The Board, however, concluded that "to allow one of the carriers to settle its portion of the claim prior to the hearing would be unjust,” and it then specifically found that any settlements entered into by one carrier and a claimant settling the issue of responsiblity for claimant’s condition between them, after an order is issued under ORS 656.307, is invalid. We agree with the Board that such a situation has all the potential for creating prejudice.4 It may also encourage a claimant to gamble on which insurer is responsible in the hope that he might recover twice if he is lucky. To hold the settlement valid in this case would allow claimant to be paid twice for the same disability. We do not believe the legislature intended that result. We hold that where there is a dispute as to which insurer is responsible for a claimant’s injury or condition any settlment entered into by one of the insurers and the claimant on the issue of responsibility after an order under ORS 656.307 has been issued is invalid.

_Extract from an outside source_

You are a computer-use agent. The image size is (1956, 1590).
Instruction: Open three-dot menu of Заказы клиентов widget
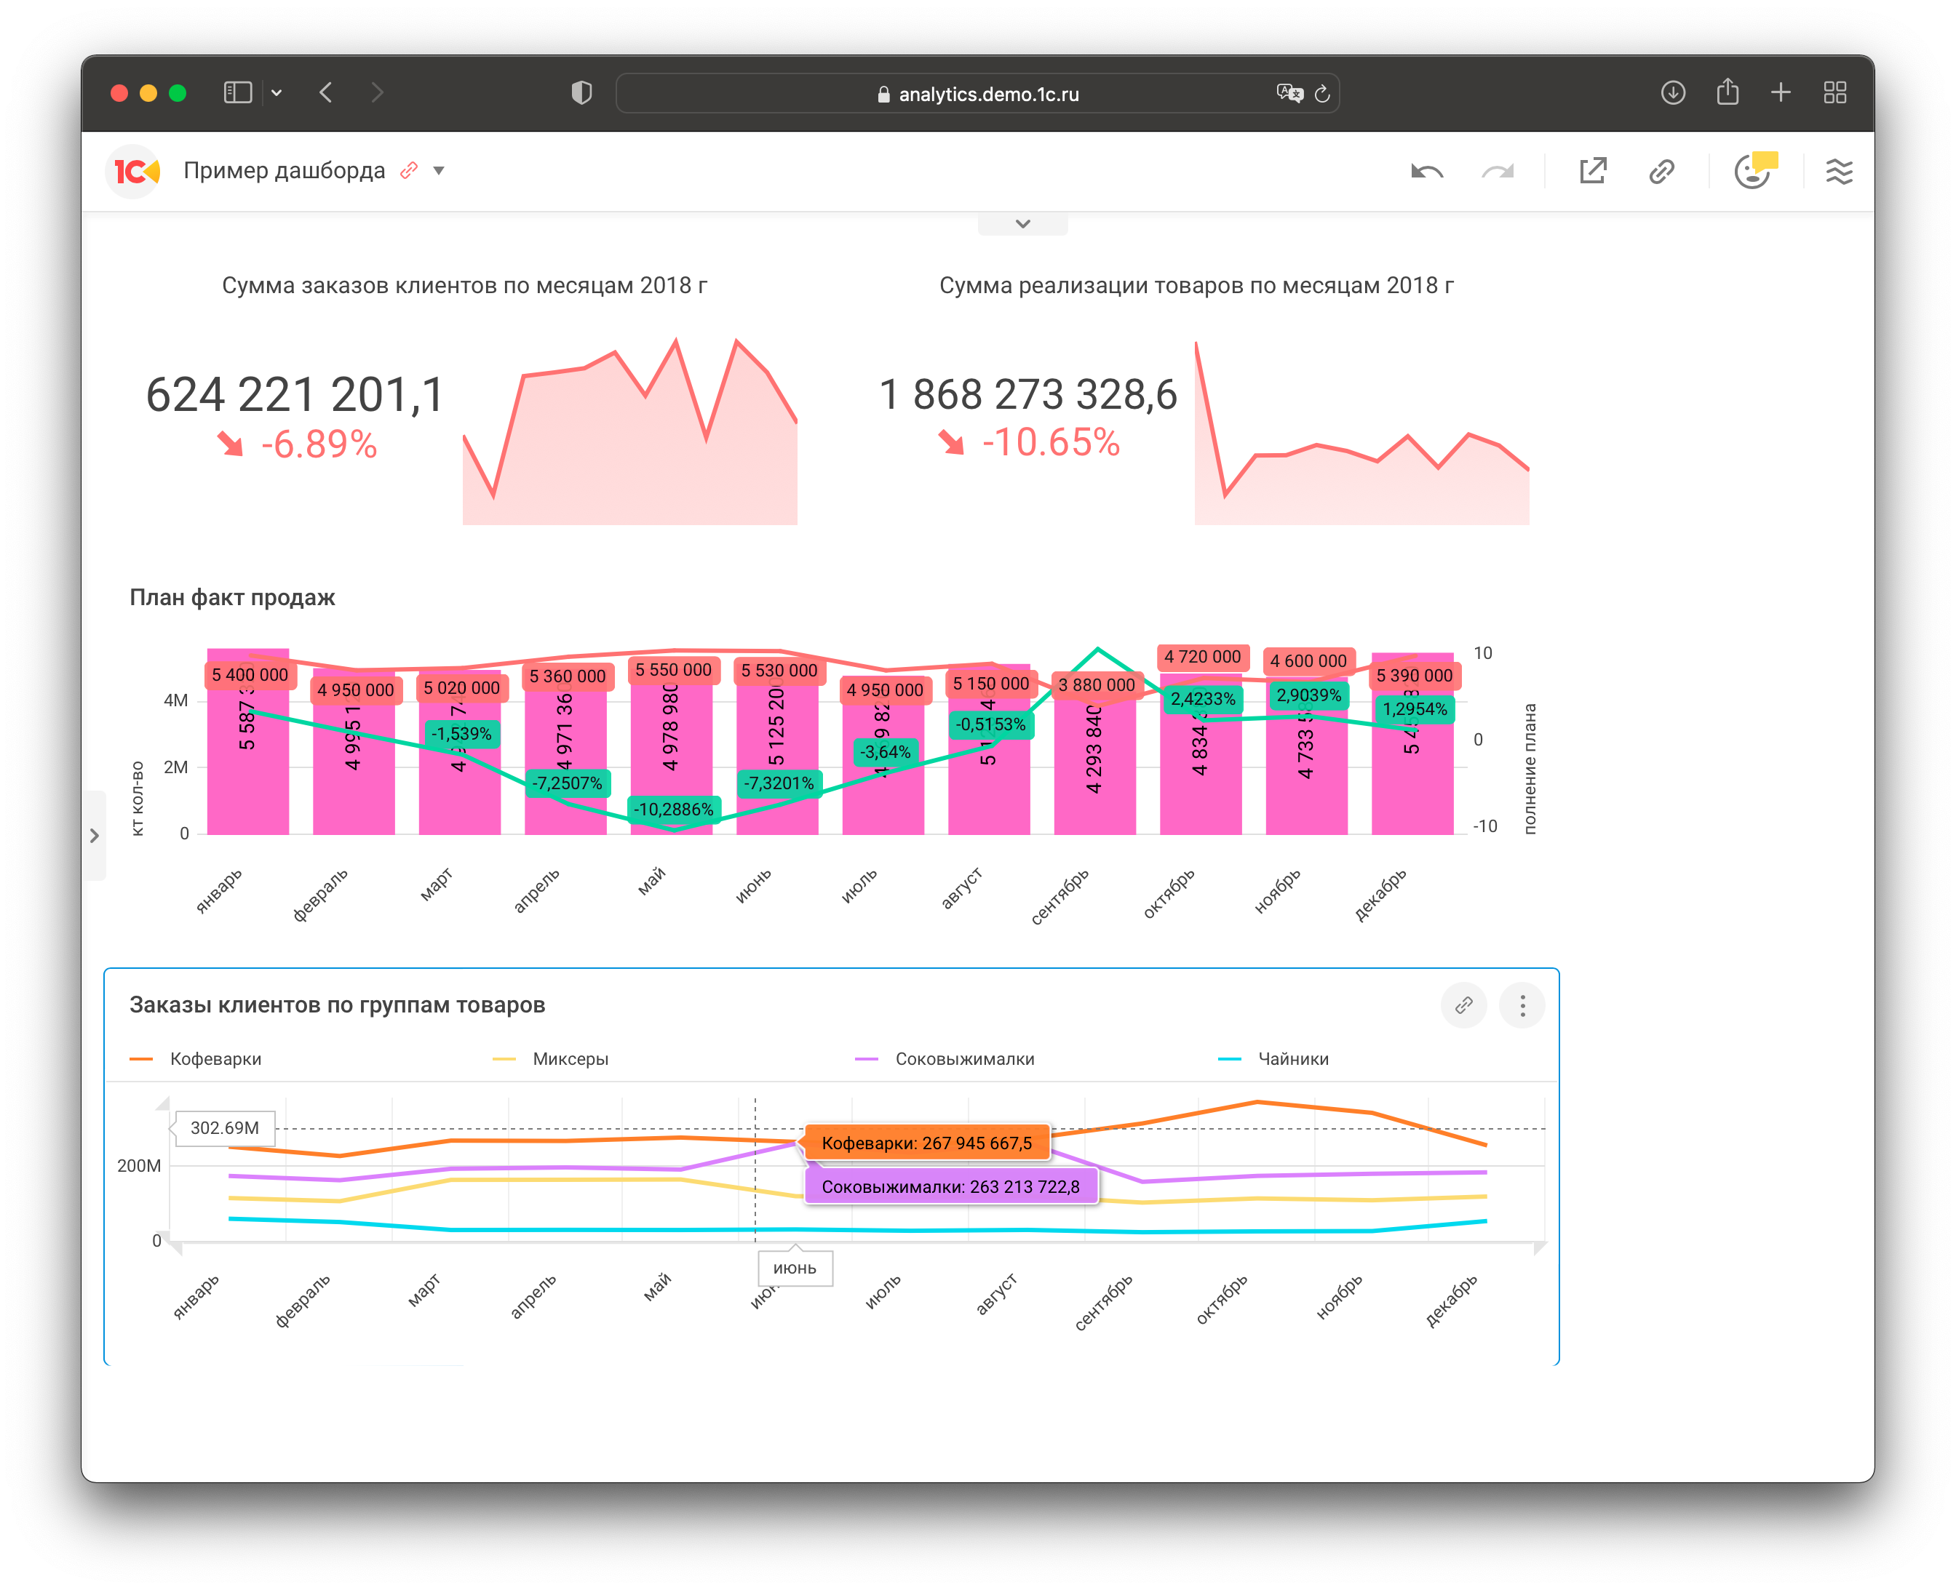pyautogui.click(x=1522, y=1006)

Affirmed in part; reversed in part.
The referee’s opinion summarized claimant’s testimony as follows:
"* * * the claimant claims that he had spotty pain in his back of a noncontinuous nature with which he learned to live as part of his daily activity and job requirements. During this same period, claimant asserts that his *322activities were restricted specifically in lifting, bending and other types of activities which tended to cause pain and irritate the back. Where possible, claimant avoided lifting. Claimant also asserts that his back gradually became worse over this period.”
ORS 656.289(4) provides:
"Nothwithstanding ORS 656.236, in any case where there is a bona fide dispute over compensability of a claim, the parties may, with the approval of a referee, the board or the court, by agreement make such disposition of the claim as is considered reasonable.”
ORS 656.307(l)(b) provides:
"(1) Where there is an issue regarding:
"(b) Which of more than one insurer of a certain employer is responsible for payment of compensation to a worker;
"the director shall, by order, designate who shall pay the claim, if the claim is otherwise compensable. Payments shall begin in any event as provided in subsection (4) of ORS 656.262. When a determination of the responsible paying party has been made, the director shall direct any necessary monetary adjustment between the parties involved. Any failure to obtain reimbursement from an insurer or self-insured employer shall be recovered from the Administrative Fund.”
We have considered SAIPs argument that the settlement itself could have influenced claimant to be more favorable to the insurer who had settled, and we have kept that in mind in weighing claimant’s testimony on the issue of aggravation or new injury.